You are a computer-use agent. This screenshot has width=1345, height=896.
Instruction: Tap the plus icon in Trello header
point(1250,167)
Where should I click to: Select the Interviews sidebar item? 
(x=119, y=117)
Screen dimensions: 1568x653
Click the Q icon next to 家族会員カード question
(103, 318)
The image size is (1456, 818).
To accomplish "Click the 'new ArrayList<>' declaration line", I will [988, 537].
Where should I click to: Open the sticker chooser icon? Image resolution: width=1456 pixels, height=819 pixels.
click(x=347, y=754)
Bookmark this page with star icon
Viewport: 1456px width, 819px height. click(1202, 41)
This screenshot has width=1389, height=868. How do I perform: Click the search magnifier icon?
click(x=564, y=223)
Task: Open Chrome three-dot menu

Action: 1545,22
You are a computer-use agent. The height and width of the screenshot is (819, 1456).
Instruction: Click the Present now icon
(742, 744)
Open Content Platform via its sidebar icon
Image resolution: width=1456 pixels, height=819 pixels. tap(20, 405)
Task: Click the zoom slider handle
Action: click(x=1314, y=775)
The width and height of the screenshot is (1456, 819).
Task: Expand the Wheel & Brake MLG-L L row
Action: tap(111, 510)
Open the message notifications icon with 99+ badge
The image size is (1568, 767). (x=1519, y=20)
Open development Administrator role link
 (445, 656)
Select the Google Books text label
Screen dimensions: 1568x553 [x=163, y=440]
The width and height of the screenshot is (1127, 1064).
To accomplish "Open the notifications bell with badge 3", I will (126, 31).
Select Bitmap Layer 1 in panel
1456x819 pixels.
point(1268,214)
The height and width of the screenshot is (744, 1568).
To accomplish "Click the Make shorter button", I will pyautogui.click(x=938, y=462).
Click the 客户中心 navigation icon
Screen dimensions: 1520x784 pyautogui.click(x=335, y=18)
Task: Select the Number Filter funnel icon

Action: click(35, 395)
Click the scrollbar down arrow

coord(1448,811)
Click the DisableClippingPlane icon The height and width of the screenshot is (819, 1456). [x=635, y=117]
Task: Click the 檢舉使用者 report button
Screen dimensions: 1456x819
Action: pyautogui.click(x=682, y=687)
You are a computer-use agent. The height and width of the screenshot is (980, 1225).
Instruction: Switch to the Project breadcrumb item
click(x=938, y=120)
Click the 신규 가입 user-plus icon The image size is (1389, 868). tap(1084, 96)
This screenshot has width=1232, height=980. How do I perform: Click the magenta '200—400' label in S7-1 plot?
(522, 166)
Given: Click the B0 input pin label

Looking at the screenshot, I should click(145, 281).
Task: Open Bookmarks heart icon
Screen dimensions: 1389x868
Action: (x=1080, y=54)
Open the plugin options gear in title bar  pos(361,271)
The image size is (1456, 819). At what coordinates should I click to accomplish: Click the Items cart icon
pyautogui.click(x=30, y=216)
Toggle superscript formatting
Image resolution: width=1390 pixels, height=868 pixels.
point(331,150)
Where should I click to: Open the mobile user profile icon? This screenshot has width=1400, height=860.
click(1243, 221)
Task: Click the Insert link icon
● ● ● ●
Transcribe each record exactly as it is written above.

You are a computer-use agent. This screenshot has width=1345, height=896.
Instruction: Tap the plus icon in Trello header
point(1250,167)
Where should I click to: Select the Interviews sidebar item? 
(x=119, y=117)
Screen dimensions: 1568x653
Click the Q icon next to 家族会員カード question
(103, 318)
The image size is (1456, 818).
To accomplish "Click the 'new ArrayList<>' declaration line", I will [988, 537].
Where should I click to: Open the sticker chooser icon? Image resolution: width=1456 pixels, height=819 pixels.
click(x=347, y=754)
Bookmark this page with star icon
Viewport: 1456px width, 819px height. click(1202, 41)
This screenshot has width=1389, height=868. How do I perform: Click the search magnifier icon?
click(x=564, y=223)
Task: Open Chrome three-dot menu

Action: 1545,22
You are a computer-use agent. The height and width of the screenshot is (819, 1456).
Instruction: Click the Present now icon
(742, 744)
Open Content Platform via its sidebar icon
Image resolution: width=1456 pixels, height=819 pixels. tap(20, 405)
Task: Click the zoom slider handle
Action: click(x=1314, y=775)
The width and height of the screenshot is (1456, 819).
Task: Expand the Wheel & Brake MLG-L L row
Action: tap(111, 510)
Open the message notifications icon with 99+ badge
The image size is (1568, 767). (x=1519, y=20)
Open development Administrator role link
 (445, 656)
Select the Google Books text label
Screen dimensions: 1568x553 [x=163, y=440]
The width and height of the screenshot is (1127, 1064).
To accomplish "Open the notifications bell with badge 3", I will (126, 31).
Select Bitmap Layer 1 in panel
1456x819 pixels.
point(1268,214)
The height and width of the screenshot is (744, 1568).
To accomplish "Click the Make shorter button", I will pyautogui.click(x=938, y=462).
Click the 客户中心 navigation icon
Screen dimensions: 1520x784 pyautogui.click(x=335, y=18)
Task: Select the Number Filter funnel icon

Action: click(35, 395)
Click the scrollbar down arrow

coord(1448,811)
Click the DisableClippingPlane icon The height and width of the screenshot is (819, 1456). [x=635, y=117]
Task: Click the 檢舉使用者 report button
Screen dimensions: 1456x819
Action: pyautogui.click(x=682, y=687)
You are a computer-use agent. The height and width of the screenshot is (980, 1225).
Instruction: Switch to the Project breadcrumb item
click(x=938, y=120)
Click the 신규 가입 user-plus icon The image size is (1389, 868). tap(1084, 96)
This screenshot has width=1232, height=980. How do I perform: Click the magenta '200—400' label in S7-1 plot?
(522, 166)
Given: Click the B0 input pin label

Looking at the screenshot, I should click(145, 281).
Task: Open Bookmarks heart icon
Screen dimensions: 1389x868
Action: (x=1080, y=54)
Open the plugin options gear in title bar  pos(361,271)
The image size is (1456, 819). At what coordinates should I click to accomplish: Click the Items cart icon
pyautogui.click(x=30, y=216)
Toggle superscript formatting
Image resolution: width=1390 pixels, height=868 pixels.
point(331,150)
Where should I click to: Open the mobile user profile icon? This screenshot has width=1400, height=860.
click(1243, 221)
Task: Click the Insert link icon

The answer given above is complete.